***** Provided records

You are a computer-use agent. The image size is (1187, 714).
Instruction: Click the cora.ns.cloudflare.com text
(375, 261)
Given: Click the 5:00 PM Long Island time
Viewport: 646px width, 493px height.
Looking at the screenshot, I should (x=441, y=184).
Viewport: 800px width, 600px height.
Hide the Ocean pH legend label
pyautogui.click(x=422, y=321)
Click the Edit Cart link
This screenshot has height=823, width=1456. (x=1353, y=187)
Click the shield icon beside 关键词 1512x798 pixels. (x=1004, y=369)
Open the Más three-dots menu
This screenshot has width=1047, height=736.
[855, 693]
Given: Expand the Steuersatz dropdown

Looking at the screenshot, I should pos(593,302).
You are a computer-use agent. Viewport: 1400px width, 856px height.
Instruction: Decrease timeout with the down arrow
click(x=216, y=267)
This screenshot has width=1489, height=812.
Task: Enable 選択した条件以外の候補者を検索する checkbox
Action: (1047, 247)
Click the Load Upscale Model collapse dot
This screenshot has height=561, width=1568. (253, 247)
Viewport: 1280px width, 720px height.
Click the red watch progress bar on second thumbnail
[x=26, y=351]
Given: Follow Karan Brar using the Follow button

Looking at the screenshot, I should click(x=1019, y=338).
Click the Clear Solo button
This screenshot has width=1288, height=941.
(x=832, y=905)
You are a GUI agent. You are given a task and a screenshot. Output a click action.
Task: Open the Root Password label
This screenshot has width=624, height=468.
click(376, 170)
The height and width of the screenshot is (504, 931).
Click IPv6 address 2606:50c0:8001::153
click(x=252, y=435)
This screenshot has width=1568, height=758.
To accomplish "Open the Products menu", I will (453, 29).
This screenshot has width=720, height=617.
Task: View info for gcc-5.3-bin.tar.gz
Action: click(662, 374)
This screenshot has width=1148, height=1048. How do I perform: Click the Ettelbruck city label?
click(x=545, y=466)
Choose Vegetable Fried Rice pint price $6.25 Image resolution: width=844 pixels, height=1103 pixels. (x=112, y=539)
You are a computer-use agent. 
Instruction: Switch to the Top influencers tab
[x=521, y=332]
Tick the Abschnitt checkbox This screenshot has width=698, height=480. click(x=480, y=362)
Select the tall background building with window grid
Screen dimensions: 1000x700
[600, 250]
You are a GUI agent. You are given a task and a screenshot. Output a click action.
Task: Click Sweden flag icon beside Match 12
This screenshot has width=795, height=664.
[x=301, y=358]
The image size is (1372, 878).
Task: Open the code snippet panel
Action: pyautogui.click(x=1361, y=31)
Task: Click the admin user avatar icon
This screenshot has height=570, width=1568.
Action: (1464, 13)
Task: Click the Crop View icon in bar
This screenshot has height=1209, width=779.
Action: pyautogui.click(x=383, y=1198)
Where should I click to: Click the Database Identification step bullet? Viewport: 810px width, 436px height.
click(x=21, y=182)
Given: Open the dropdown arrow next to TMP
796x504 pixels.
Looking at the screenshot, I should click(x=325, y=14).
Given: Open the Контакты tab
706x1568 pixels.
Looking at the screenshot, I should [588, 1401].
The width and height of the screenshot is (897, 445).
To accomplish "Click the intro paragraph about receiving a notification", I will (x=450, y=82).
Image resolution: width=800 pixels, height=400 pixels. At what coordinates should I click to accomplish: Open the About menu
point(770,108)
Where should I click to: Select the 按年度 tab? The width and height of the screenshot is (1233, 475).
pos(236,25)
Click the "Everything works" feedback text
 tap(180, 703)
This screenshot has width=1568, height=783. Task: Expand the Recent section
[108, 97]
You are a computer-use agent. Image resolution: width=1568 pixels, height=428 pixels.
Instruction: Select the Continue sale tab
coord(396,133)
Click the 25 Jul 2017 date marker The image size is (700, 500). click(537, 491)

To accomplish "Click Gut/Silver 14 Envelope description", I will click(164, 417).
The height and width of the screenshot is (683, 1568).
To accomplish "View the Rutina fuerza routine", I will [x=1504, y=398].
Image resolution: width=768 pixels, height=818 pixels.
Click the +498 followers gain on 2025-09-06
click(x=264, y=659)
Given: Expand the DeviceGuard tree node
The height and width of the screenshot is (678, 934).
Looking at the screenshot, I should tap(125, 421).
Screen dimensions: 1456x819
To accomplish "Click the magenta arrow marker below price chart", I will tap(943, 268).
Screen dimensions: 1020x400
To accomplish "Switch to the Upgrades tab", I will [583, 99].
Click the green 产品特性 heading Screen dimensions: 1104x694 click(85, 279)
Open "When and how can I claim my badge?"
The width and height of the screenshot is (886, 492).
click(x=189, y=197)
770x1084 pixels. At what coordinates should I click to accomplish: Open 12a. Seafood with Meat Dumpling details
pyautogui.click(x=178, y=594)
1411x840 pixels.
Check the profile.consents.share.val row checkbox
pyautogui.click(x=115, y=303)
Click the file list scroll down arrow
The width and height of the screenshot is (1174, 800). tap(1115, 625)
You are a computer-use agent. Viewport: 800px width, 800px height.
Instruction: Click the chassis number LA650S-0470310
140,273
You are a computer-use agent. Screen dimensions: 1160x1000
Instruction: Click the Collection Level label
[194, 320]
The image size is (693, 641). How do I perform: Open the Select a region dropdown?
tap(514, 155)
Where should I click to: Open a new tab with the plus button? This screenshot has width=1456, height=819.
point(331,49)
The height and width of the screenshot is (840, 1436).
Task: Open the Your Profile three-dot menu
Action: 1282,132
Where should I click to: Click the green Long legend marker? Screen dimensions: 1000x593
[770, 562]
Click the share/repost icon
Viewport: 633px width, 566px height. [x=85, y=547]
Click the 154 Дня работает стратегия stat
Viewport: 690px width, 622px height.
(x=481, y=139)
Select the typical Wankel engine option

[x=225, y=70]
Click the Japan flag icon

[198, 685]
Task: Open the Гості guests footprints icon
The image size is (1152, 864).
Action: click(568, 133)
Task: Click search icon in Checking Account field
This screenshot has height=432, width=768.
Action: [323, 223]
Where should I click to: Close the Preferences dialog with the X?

**********

Set problem ::
Format the lines of the material from the one containing "Click the Load Upscale Model collapse dot" through the one containing "Looking at the screenshot, I should [588, 1401].", both included, as a numbered list, leaving out blank lines.

Task solution ::
1. Click the Load Upscale Model collapse dot
2. This screenshot has height=561, width=1568. (253, 247)
3. Viewport: 1280px width, 720px height.
4. Click the red watch progress bar on second thumbnail
5. [x=26, y=351]
6. Given: Follow Karan Brar using the Follow button
7. Looking at the screenshot, I should click(x=1019, y=338).
8. Click the Clear Solo button
9. This screenshot has width=1288, height=941.
10. (x=832, y=905)
11. You are a GUI agent. You are given a task and a screenshot. Output a click action.
12. Task: Open the Root Password label
13. This screenshot has width=624, height=468.
14. click(376, 170)
15. The height and width of the screenshot is (504, 931).
16. Click IPv6 address 2606:50c0:8001::153
17. click(x=252, y=435)
18. This screenshot has width=1568, height=758.
19. To accomplish "Open the Products menu", I will (453, 29).
20. This screenshot has width=720, height=617.
21. Task: View info for gcc-5.3-bin.tar.gz
22. Action: click(662, 374)
23. This screenshot has width=1148, height=1048. How do I perform: Click the Ettelbruck city label?
24. click(x=545, y=466)
25. Choose Vegetable Fried Rice pint price $6.25 Image resolution: width=844 pixels, height=1103 pixels. (x=112, y=539)
26. You are a computer-use agent. 
27. Instruction: Switch to the Top influencers tab
28. [x=521, y=332]
29. Tick the Abschnitt checkbox This screenshot has width=698, height=480. click(x=480, y=362)
30. Select the tall background building with window grid
31. Screen dimensions: 1000x700
32. [600, 250]
33. You are a GUI agent. You are given a task and a screenshot. Output a click action.
34. Task: Click Sweden flag icon beside Match 12
35. This screenshot has width=795, height=664.
36. [x=301, y=358]
37. The image size is (1372, 878).
38. Task: Open the code snippet panel
39. Action: pyautogui.click(x=1361, y=31)
40. Task: Click the admin user avatar icon
41. This screenshot has height=570, width=1568.
42. Action: (1464, 13)
43. Task: Click the Crop View icon in bar
44. This screenshot has height=1209, width=779.
45. Action: pyautogui.click(x=383, y=1198)
46. Where should I click to: Click the Database Identification step bullet? Viewport: 810px width, 436px height.
47. click(x=21, y=182)
48. Given: Open the dropdown arrow next to TMP
49. 796x504 pixels.
50. Looking at the screenshot, I should click(x=325, y=14).
51. Given: Open the Контакты tab
52. 706x1568 pixels.
53. Looking at the screenshot, I should [588, 1401].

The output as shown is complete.